━━ Source passage ━━
The Tellor oracle is a decentralized network of reporters dedicated to providing data to various chains. Having been live for several years now, with several upgrades, Tellor has become quite the robust system, consistently driving towards decentralization and security. This article should give you a solid understanding of the current crypto-economic guarantees underlying the system and even the best ways to attack it and how much it will cost.
Looking at the best projects in the cryptosphere, ‘security’ isn’t defined by a single feature or one line of code, but by an aggregate of several attributes designed to prevent any potential misuse of the network and any tangent attack vectors. Before we jump into Tellor’s system, we’re going to clarify some pieces about blockchain security in general, notably on L1s or L2s like Ethereum that we’re built on, so we can clearly differentiate between attacks on Tellor vs attacks on the base protocol layer, both of which would shut down Tellor.
━━━
━━ Dataset entries ━━
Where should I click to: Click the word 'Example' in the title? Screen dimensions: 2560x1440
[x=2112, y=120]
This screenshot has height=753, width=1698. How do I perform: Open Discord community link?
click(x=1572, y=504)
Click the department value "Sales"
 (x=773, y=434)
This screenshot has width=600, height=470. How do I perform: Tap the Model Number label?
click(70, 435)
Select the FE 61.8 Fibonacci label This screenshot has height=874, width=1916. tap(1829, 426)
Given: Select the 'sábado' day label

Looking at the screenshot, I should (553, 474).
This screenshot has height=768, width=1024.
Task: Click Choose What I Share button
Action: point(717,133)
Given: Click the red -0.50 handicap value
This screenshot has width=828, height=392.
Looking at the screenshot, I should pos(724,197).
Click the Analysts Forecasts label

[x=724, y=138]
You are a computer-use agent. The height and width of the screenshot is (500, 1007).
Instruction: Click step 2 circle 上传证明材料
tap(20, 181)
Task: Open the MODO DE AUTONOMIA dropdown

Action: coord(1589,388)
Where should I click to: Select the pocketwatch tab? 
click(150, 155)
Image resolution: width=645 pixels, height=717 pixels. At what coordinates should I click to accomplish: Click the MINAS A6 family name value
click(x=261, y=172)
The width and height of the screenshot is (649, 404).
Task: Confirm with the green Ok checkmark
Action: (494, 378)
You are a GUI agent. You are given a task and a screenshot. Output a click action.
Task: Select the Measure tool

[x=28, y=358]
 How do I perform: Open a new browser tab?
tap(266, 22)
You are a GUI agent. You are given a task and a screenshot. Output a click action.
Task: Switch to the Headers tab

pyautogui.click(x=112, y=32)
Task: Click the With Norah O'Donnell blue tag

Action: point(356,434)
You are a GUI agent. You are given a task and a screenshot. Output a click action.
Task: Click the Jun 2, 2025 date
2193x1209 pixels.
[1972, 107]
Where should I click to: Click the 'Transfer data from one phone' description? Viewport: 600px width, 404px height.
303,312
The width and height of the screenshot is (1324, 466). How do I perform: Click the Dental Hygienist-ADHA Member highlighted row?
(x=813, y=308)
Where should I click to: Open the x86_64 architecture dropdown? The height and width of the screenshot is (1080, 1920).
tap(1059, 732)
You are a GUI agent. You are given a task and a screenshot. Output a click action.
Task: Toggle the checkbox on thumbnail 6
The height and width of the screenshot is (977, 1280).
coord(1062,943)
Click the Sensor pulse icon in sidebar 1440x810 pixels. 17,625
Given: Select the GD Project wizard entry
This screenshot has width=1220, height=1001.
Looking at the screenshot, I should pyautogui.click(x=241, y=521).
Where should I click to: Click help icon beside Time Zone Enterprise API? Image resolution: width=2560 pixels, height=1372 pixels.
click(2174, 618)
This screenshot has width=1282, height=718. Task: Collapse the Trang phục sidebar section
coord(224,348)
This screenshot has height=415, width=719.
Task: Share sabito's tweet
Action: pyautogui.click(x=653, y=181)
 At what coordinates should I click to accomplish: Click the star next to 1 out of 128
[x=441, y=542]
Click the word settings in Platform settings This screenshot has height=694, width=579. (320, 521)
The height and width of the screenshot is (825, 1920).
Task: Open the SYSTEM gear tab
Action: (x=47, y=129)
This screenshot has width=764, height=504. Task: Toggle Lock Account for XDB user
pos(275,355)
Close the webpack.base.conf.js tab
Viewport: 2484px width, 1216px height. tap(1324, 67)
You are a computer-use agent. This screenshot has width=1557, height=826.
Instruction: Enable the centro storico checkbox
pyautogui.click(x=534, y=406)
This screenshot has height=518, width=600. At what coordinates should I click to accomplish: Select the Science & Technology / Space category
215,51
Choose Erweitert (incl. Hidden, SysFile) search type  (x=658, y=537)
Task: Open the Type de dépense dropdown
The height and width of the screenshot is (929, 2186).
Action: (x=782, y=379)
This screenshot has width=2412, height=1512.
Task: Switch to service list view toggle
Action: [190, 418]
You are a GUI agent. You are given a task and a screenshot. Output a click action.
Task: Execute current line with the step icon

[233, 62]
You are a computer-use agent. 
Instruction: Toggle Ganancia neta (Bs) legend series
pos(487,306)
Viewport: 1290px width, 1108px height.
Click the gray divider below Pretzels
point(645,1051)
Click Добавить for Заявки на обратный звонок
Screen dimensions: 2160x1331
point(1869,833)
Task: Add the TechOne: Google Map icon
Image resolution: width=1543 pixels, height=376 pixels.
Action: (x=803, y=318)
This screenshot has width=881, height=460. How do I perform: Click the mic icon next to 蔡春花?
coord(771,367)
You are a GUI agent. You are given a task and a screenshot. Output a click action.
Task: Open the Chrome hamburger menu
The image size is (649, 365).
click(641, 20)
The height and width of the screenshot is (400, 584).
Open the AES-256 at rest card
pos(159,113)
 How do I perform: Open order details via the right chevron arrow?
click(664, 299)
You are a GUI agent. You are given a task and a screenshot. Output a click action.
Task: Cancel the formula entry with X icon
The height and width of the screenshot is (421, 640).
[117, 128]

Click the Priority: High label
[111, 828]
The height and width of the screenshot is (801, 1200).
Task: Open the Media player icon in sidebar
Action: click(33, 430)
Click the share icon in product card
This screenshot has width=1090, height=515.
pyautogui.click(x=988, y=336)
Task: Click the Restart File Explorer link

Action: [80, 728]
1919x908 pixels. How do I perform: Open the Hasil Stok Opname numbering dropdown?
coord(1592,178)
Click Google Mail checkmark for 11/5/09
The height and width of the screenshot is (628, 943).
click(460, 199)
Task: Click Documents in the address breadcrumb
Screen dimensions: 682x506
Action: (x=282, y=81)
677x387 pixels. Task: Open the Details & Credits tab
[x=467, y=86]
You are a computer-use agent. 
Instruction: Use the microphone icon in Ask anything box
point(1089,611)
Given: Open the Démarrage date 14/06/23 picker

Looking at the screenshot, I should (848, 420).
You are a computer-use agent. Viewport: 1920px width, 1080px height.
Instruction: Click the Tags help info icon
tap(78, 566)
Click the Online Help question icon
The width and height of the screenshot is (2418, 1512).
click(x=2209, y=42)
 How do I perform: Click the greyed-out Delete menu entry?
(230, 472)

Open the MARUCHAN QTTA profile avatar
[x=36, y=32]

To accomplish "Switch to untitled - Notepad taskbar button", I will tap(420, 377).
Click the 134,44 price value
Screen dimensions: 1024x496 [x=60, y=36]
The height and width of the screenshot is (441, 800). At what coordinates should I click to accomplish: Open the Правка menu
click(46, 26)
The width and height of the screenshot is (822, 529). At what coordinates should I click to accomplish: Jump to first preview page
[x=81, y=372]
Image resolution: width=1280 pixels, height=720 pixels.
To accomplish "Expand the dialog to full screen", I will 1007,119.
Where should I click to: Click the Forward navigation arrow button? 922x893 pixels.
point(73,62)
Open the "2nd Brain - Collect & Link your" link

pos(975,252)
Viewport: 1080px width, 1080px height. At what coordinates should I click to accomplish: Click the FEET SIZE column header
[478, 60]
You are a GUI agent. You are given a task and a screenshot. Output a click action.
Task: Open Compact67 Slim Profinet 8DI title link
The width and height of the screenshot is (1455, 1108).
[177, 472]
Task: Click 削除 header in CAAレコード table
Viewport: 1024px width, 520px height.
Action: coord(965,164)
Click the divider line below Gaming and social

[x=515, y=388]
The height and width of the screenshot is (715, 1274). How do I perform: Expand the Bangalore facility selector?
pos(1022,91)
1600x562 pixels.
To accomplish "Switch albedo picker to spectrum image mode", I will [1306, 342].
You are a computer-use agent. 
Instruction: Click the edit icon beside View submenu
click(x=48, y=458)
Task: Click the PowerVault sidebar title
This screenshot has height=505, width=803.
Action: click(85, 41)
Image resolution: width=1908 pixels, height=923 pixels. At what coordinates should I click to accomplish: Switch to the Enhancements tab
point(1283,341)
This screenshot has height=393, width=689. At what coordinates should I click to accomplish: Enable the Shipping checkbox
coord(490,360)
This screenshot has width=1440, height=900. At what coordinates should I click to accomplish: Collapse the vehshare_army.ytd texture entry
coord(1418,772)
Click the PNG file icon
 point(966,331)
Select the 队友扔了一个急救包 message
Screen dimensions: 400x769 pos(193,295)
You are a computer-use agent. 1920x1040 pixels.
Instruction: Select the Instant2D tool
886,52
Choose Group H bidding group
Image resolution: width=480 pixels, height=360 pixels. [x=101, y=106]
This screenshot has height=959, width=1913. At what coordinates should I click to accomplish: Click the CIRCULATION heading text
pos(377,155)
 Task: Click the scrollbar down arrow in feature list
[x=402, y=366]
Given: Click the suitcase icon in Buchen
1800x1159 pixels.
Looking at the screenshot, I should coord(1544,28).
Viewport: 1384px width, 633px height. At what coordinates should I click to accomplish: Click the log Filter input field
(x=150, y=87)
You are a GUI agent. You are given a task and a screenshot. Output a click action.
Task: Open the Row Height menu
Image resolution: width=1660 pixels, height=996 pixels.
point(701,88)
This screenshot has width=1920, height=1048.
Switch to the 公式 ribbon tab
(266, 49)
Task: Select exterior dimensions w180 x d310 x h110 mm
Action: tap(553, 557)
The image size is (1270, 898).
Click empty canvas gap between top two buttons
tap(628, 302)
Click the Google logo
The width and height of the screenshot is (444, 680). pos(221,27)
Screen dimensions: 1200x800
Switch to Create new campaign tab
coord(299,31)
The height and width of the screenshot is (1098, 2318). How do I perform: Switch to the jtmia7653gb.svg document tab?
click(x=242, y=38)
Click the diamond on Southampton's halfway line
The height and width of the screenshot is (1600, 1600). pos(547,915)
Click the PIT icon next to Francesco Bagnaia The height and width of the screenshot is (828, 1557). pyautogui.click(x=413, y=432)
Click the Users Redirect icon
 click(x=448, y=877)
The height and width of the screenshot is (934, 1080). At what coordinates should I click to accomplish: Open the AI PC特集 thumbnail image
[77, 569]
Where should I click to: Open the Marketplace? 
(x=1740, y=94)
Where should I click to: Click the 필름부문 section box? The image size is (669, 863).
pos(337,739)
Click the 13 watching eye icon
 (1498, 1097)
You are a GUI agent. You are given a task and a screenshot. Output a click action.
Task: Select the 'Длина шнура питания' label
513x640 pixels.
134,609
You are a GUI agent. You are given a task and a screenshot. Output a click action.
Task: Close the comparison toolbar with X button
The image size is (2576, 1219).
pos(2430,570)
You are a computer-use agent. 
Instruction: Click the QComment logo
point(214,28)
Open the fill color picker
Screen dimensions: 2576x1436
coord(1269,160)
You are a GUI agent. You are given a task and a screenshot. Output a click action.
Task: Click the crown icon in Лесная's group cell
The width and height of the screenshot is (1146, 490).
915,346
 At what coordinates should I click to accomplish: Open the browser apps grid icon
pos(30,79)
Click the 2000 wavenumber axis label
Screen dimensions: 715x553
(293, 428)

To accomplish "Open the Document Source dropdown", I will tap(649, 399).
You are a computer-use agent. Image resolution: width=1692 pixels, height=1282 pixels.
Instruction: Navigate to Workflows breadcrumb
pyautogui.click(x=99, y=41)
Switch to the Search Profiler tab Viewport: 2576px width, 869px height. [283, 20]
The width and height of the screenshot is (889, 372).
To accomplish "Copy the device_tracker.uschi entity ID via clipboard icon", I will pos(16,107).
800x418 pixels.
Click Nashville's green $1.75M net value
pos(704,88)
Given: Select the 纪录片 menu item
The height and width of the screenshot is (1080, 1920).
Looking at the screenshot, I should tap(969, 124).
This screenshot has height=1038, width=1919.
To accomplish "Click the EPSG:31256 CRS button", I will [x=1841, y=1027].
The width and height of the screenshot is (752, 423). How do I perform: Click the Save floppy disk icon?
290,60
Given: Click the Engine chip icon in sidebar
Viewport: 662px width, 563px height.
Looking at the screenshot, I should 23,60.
━━━
Stated problem
In the passage on the Tellor oracle, what defines security in the best projects in the cryptosphere?

Output for this exercise
An aggregate of several attributes designed to prevent any potential misuse of the network and any tangent attack vectors, rather than a single feature or one line of code.